Mehr als 111.000 Stimmen für besseren Oder-Schutz

++ Petition zum Schutz der Oder von über 111.000 Menschen unterzeichnet ++ Übergabe an EU-Umweltkommissar ++ Virginijus Sinkevičius zeigt sich zögerlich ++

Thomas Freisinger und andere Naturschützer übergeben Oder-Petition an EU-Umweltkommissar Virginijus Sinkevičius

Gemeinsam für den Schutz der Oder: Mahalia Balp und Rachel Walker-Konno von WeMove (links im Bild) sowie Hanna Schudy von Eko-Unia und Thomas Freisinger von EuroNatur (rechts im Bild) haben die Petition am gestrigen Nachmittag Virginijus Sinkevičius (Bildmitte) überreicht.

© WeMove
Landschaft im Oderbruch bei Neurüdnitz mit Flussarmen, Wiesen, Feldern und Bäumen.

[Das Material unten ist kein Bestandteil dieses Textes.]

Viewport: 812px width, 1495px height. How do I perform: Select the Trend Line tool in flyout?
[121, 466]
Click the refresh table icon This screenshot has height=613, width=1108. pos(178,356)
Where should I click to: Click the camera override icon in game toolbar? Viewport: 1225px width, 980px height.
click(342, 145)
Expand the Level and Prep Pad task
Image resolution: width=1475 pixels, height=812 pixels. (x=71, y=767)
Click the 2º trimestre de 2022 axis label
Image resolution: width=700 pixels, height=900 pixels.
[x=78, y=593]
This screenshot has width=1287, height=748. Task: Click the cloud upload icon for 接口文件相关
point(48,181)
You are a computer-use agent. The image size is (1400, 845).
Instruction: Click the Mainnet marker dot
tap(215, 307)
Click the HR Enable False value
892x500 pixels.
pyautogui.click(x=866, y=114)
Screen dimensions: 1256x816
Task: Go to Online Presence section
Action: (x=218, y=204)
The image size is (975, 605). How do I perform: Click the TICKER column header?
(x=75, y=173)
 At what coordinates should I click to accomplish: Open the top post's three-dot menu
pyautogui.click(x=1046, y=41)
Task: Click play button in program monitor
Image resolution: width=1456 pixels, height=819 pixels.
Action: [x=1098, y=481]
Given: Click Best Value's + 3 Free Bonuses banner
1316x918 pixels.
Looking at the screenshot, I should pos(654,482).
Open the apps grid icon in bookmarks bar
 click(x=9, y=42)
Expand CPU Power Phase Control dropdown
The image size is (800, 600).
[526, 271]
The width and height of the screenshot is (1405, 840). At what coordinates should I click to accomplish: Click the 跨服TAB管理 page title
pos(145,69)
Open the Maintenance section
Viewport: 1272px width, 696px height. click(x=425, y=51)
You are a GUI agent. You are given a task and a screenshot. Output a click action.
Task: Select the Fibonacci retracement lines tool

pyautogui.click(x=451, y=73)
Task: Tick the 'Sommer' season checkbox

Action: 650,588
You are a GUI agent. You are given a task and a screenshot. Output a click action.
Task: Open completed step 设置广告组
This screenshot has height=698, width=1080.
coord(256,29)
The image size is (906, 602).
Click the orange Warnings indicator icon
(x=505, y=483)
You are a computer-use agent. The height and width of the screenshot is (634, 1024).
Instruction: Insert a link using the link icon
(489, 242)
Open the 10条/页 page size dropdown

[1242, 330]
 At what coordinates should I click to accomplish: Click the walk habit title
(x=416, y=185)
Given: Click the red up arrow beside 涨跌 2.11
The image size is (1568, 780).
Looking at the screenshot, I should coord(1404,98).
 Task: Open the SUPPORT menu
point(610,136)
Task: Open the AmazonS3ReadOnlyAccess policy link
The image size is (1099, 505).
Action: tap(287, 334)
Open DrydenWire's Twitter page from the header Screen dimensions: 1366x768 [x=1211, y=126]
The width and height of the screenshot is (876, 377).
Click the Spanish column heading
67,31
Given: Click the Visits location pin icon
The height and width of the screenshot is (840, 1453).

Die Oder ist einer der letzten naturnahen Flüsse in Mitteleuropa. Viele seltene Tier- und Pflanzenarten leben im Fluss oder an seinen Ufern.

© Sascha Maier/BUND
Tote Fische liegen am Ufer  beim Fischsterben in der Oder.

Das Fischsterben im August 2022 war eine der größten Umweltkatastrophen der jüngeren Zeit in Europa. Die langfristigen Auswirkungen auf das Ökosystem sind noch nicht absehbar.

© Sascha Maier/BUND

Brüssel, Radolfzell. EuroNatur-Policy Officer Thomas Freisinger hat gestern in Brüssel gemeinsam mit unseren polnischen Partnern von EKO-UNIA und Vertreterinnen von WeMove den EU-Umweltkommissar Virginijus Sinkevičius getroffen. Im Gepäck hatten die Naturschützer eine lange Unterschriftenliste: Über 111.000 Menschen haben eine gemeinsame Petition für den Schutz der Oder unterzeichnet, denn seit März 2022 laufen Ausbaumaßnahmen am polnischen Ufer der Oder, um sie zu einem künstlichen Kanal für die Schifffahrt umzuwandeln.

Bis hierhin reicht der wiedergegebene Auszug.